As you can see, in the columns there are some kind of controls (“sliders”) that close the chain when they are moved up and down. But inside the columns there is only a metal frame, which we analyzed in the previous photos. Is it possible that this “slider” only connects the chain of an electrical group to the metal frame of the building? There can be no other meaning here. Well, at least, all the columns were not remotely sculpted somewhere in the cutting workshop and there is no doubt that they are filled with some special substance. In addition, the arcades are also full of this same mysterious material, which is an order of magnitude more complicated than filling the hollow columns, where the material must be dumped. As a result, we have a group of light bulbs interconnected by metallic connections.

This metal connection is electrically isolated from the building structure and is connected to it by a switch. And this metal bond is hidden in the geopolymeric concrete layer. And we have a conventional single wire power supply for lighting lamps. But, as we know, such a scheme is only possible if a container with a special substance is attached to the structure of the building and, in our case, these containers are not visible, even in old photos. So, what's the secret? Let's go back to the construction of the building.









As we have seen, certain places remained unfinished for some reason, while everything else was ready. What did they want to hide in these places? Well, it is clear that it was these containers, or vases, with special content. For some reason, the architect did not want to expose them and used an internal installation. Then we realized that the bottom picture of these reservoirs was somehow located at this level:





Hang on. And what are these round holes that are located in the building at a given elevation? The top photo shows that ceramic (or geopolymer?) Frames were inserted in these openings in the apparent shape of the sun, without glass. And what do these window openings represent in this close-up photo?









As you can see, these windows are absolutely unnecessary in terms of lighting. What were they for? Ironically, in another album there was a photo at exactly the same angle as the photo above, but only taken after the finished work.

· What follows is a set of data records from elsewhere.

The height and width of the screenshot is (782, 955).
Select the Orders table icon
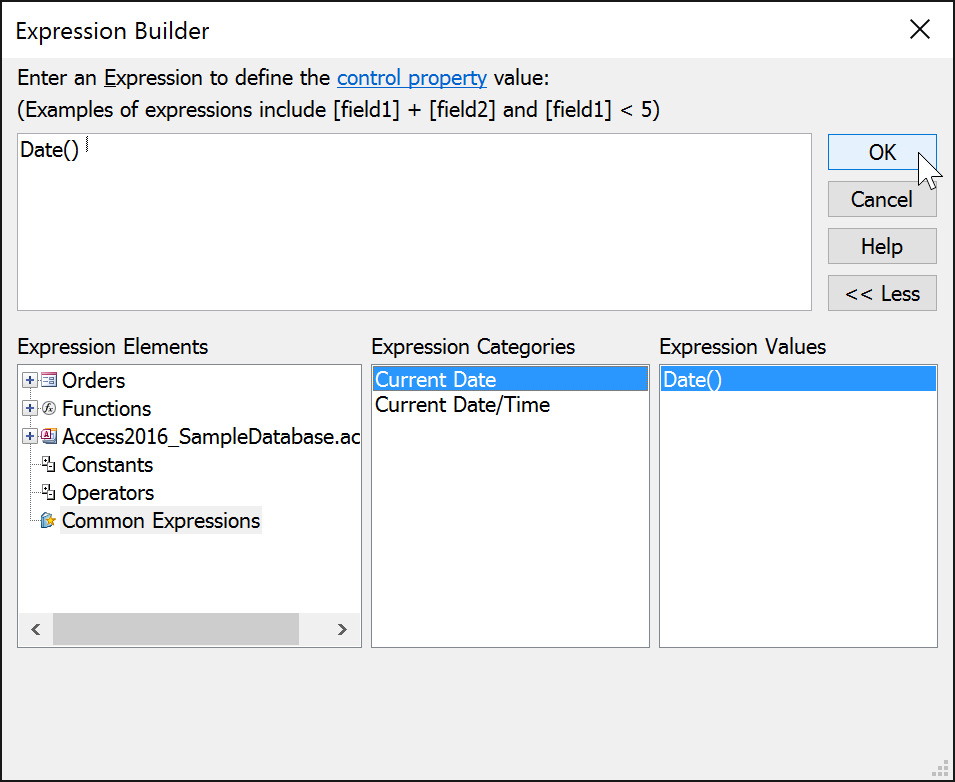[x=46, y=380]
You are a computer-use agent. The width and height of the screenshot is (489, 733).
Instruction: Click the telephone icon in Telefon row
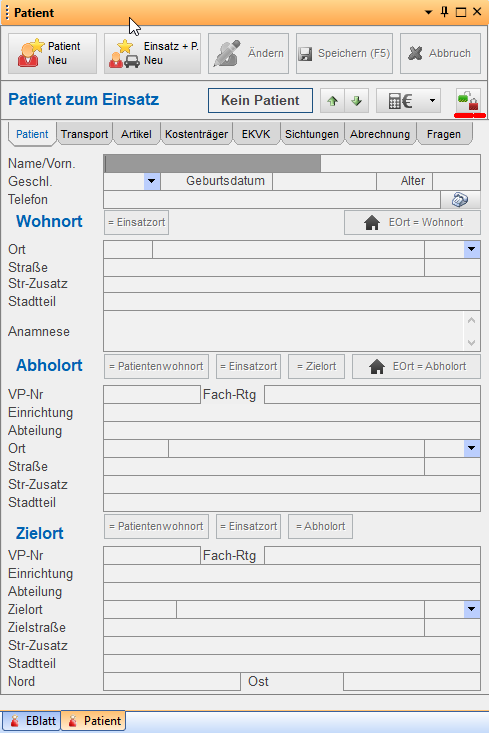(460, 200)
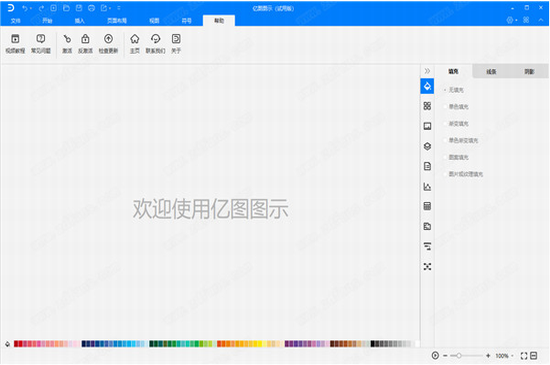Collapse the right panel with double chevron
The image size is (550, 365).
coord(427,71)
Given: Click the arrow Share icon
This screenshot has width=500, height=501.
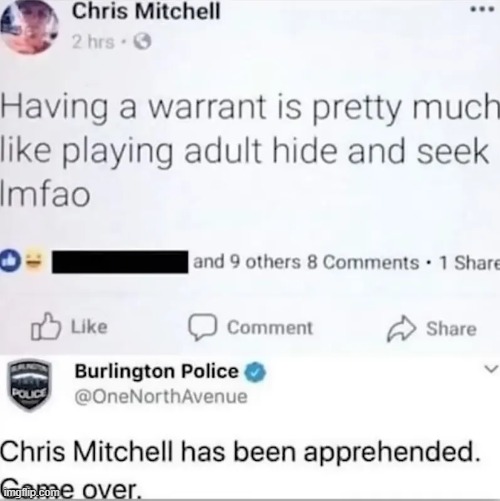Looking at the screenshot, I should 401,328.
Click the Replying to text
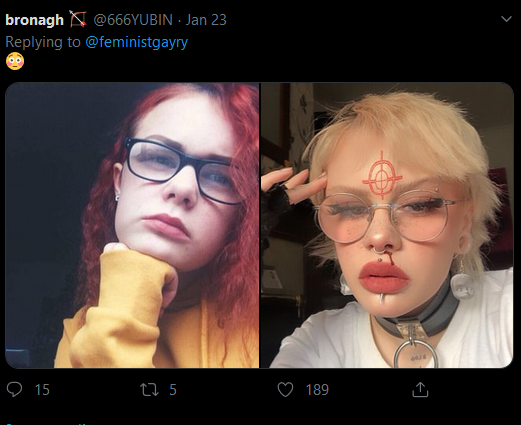Screen dimensions: 521x425 pos(43,42)
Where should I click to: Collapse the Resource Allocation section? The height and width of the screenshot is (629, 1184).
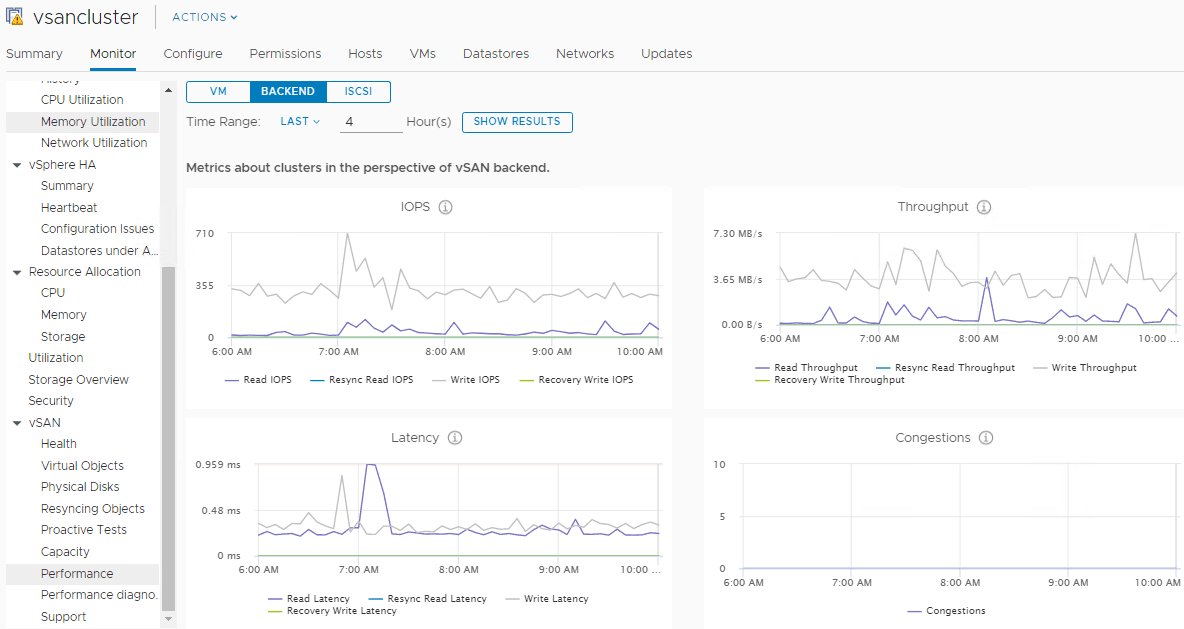(x=16, y=271)
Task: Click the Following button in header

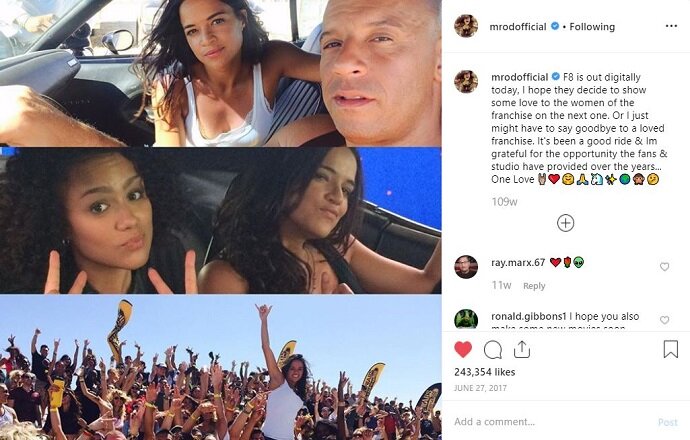Action: click(592, 27)
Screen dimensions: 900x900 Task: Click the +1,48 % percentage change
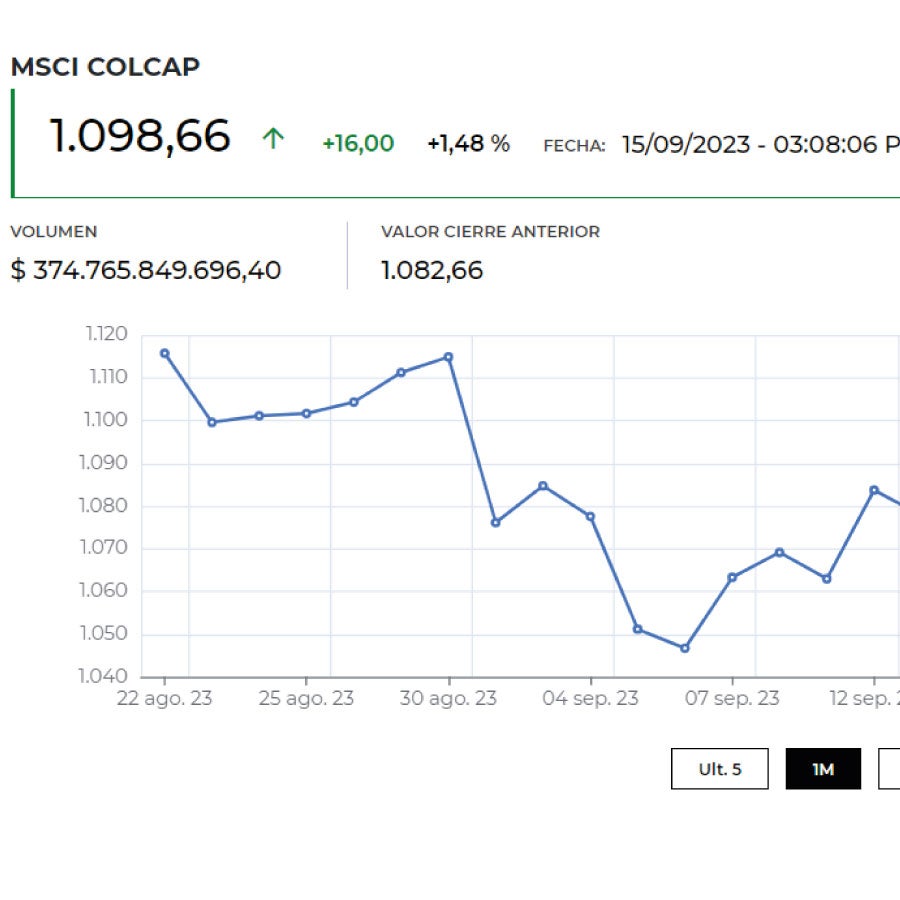[x=469, y=144]
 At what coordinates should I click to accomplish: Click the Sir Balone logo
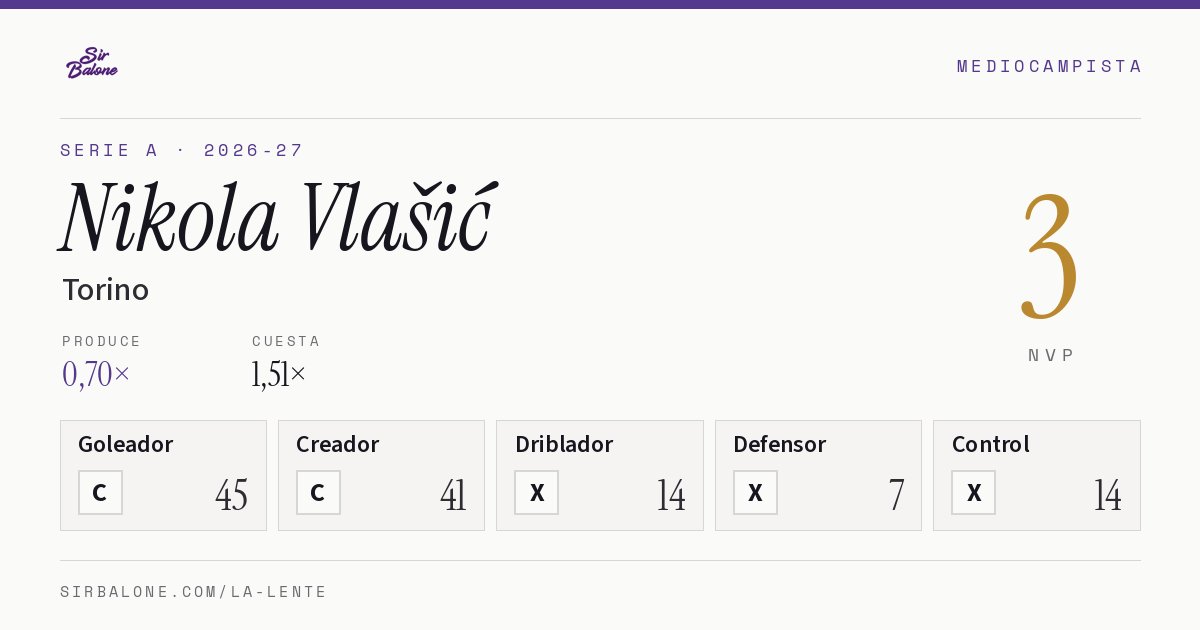(92, 63)
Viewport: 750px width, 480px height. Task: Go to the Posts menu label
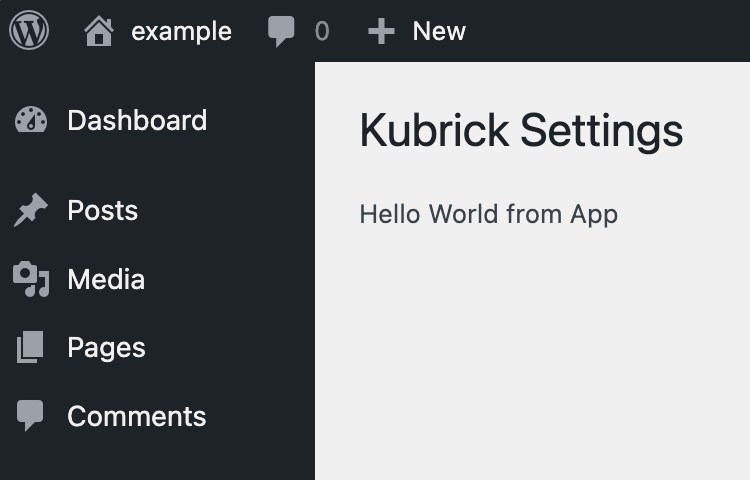coord(102,211)
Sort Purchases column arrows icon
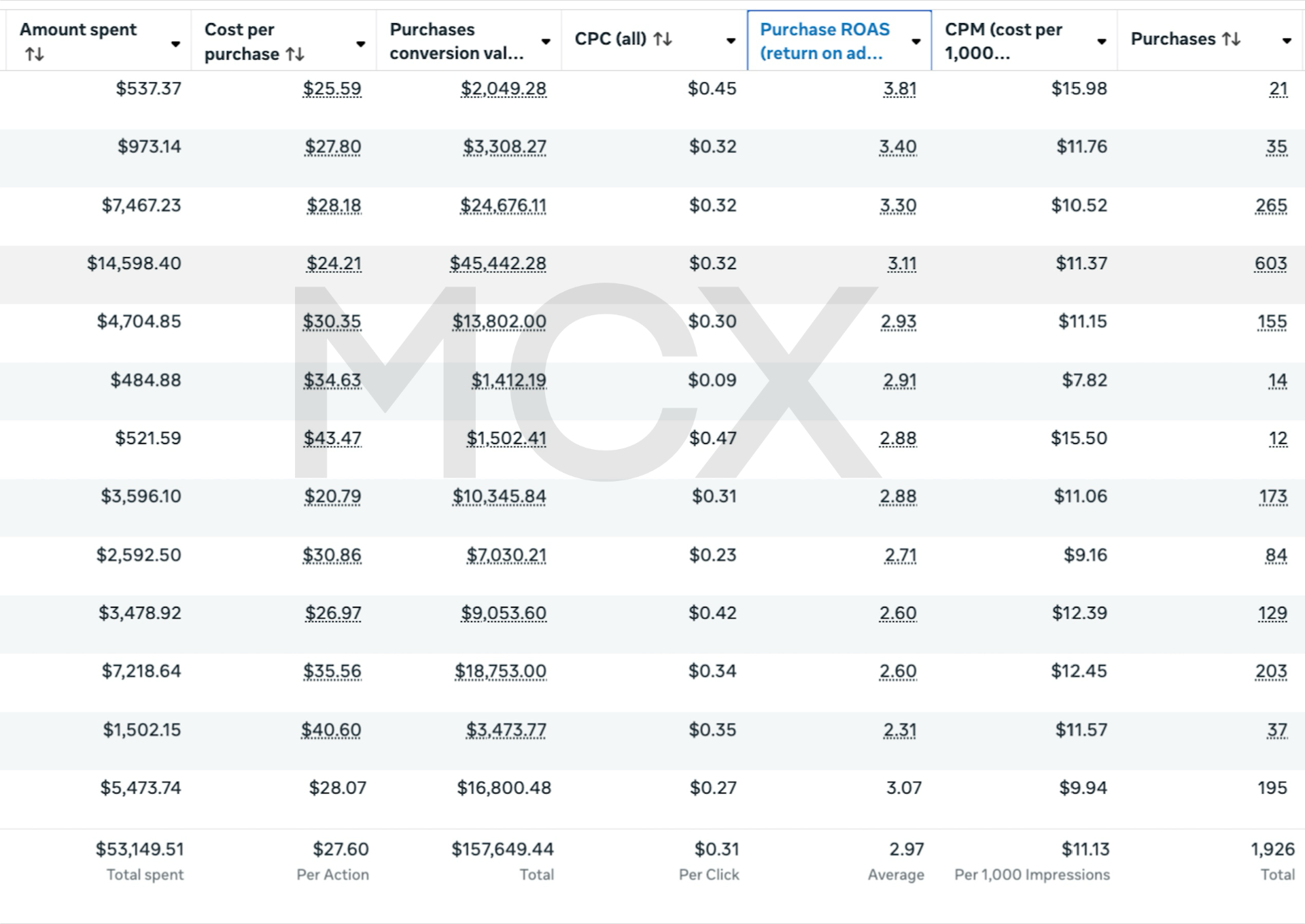The height and width of the screenshot is (924, 1305). (1231, 39)
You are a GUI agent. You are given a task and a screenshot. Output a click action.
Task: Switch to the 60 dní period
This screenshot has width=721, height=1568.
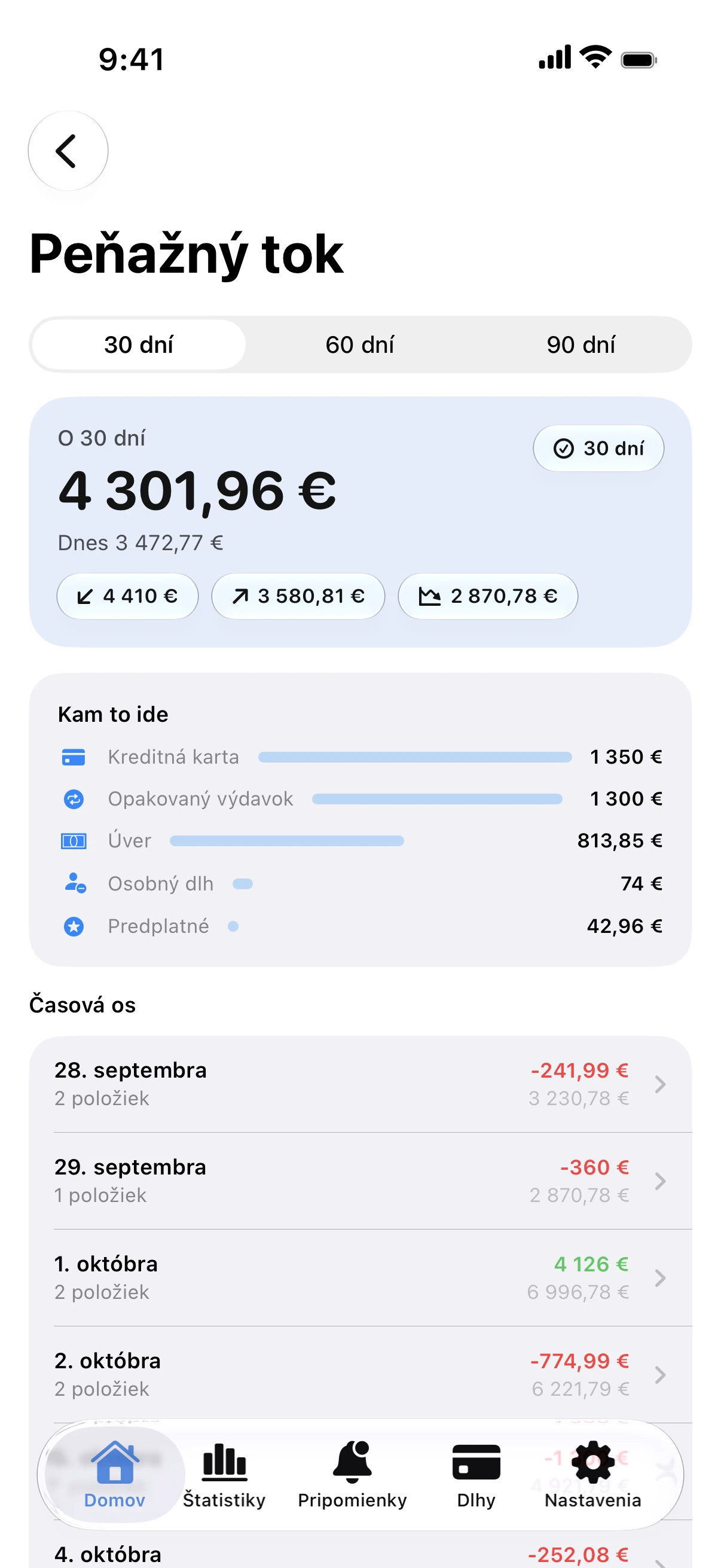(359, 344)
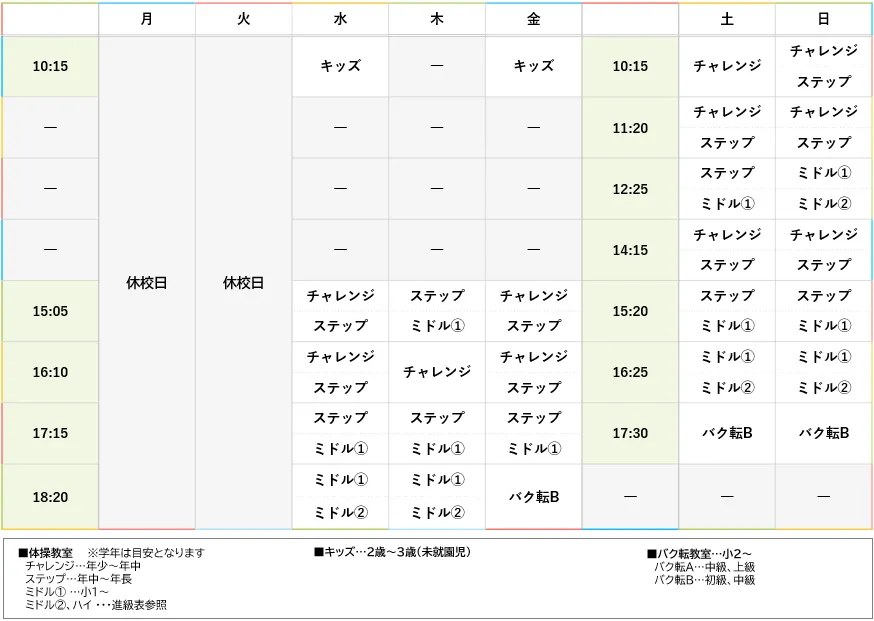Click the 土 column header
This screenshot has width=874, height=621.
(726, 18)
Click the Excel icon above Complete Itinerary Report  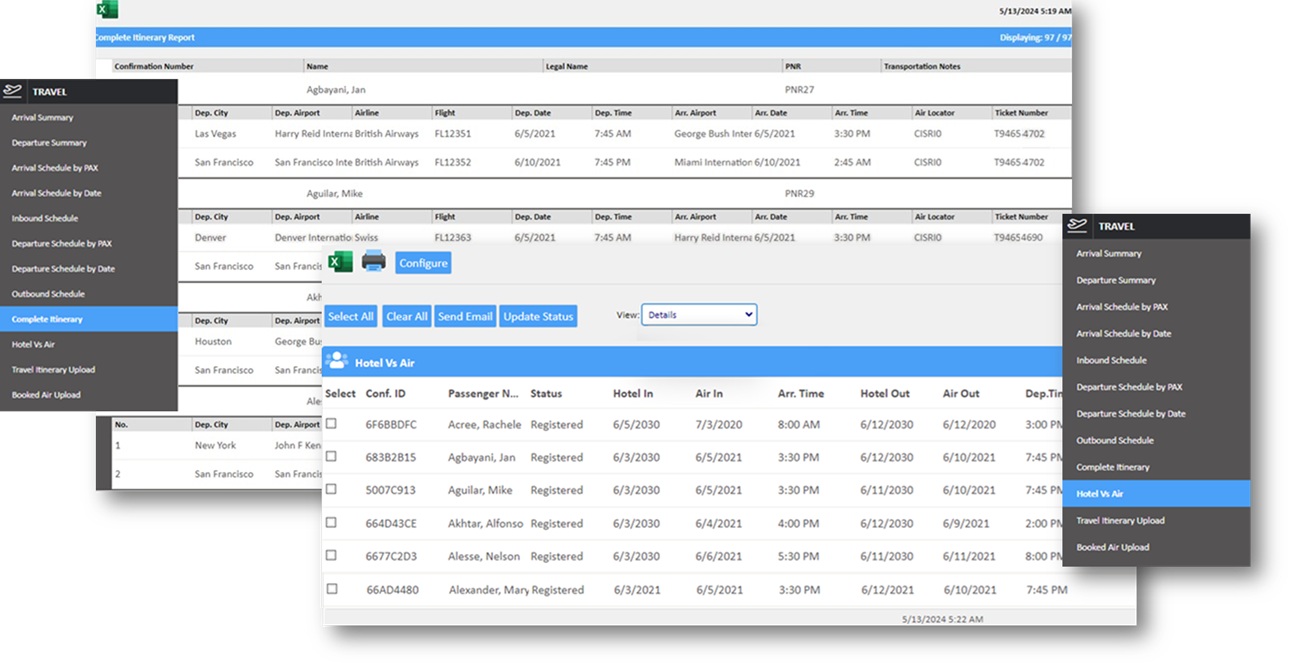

As you can see, our three windows are covered with decorative panels, which are related to the photograph of that section of wall where there are no windows. And there is no indication that these panels were easily removable to provide relatively easy access to those windows. Thus, the version that the purpose of these windows would be for lighting, or ventilation, disappears completely. What would these windows be? In fact, everything fits together, if these windows, or the niches in them, were nothing more than the place for the hidden storage of containers filled with a certain substance, a place commonly called “hiding place”.

This substance is nothing more than mercury diluted in tin, which, in the right amount, fills the structure of the building with an electric field and illuminates the lamps. And the electricity itself is extracted from the atmosphere. With the similar electrical lighting system in the buildings it was not so simple. After the building was ready, this lighting system was adjusted, placing the right amount of this substance above the porch and in the corners of the building. After that, the necessary amount of diluted mercury was additionally placed in these small window niches, or in one of the three, or two, or three at once, following the results of the adjustment, and then they were closed. The secret was simple. But this was only on the second floor. And where would you be in the first? Let's look at the building again.





Let's try to find a picture of the structure's construction in that place.









We also observed that under the dome of the structure there is a section that is also reinforced with supports, as we saw in similar places in the corners of the building.



And, for some reason, this site was also not completed with the settlement, although the roofing works had already started.




It is clearly visible that in this place between the vault and the ceiling there is a space where a person can move freely. And outside this place in the dome, obviously pieces of metal were placed, which indicates that there must be some kind of niche behind them:




A similar situation occurs on the two roofs of the side wings.








The closed part of the roof is largely hidden within the false ceiling.





The space for placing containers with the tin amalgam was also there. And we realized that they were placed at three height levels. Judging by these height levels, the first was above the central dome, the next two were above the sides and the third level was along the perimeter of the building, above the third floor, where the walls had cavities. Such an engineering system provided atmospheric electricity to a building as big as this one and also to the lampposts next to it. And that was completely free and without any problem with the electricity vendors. This whole set provided atmospheric electricity and, if necessary, was capable of providing any energy capacity to anyone who wanted to. But suddenly, some force had to destroy this technology on a global scale. Isn't it time to restore?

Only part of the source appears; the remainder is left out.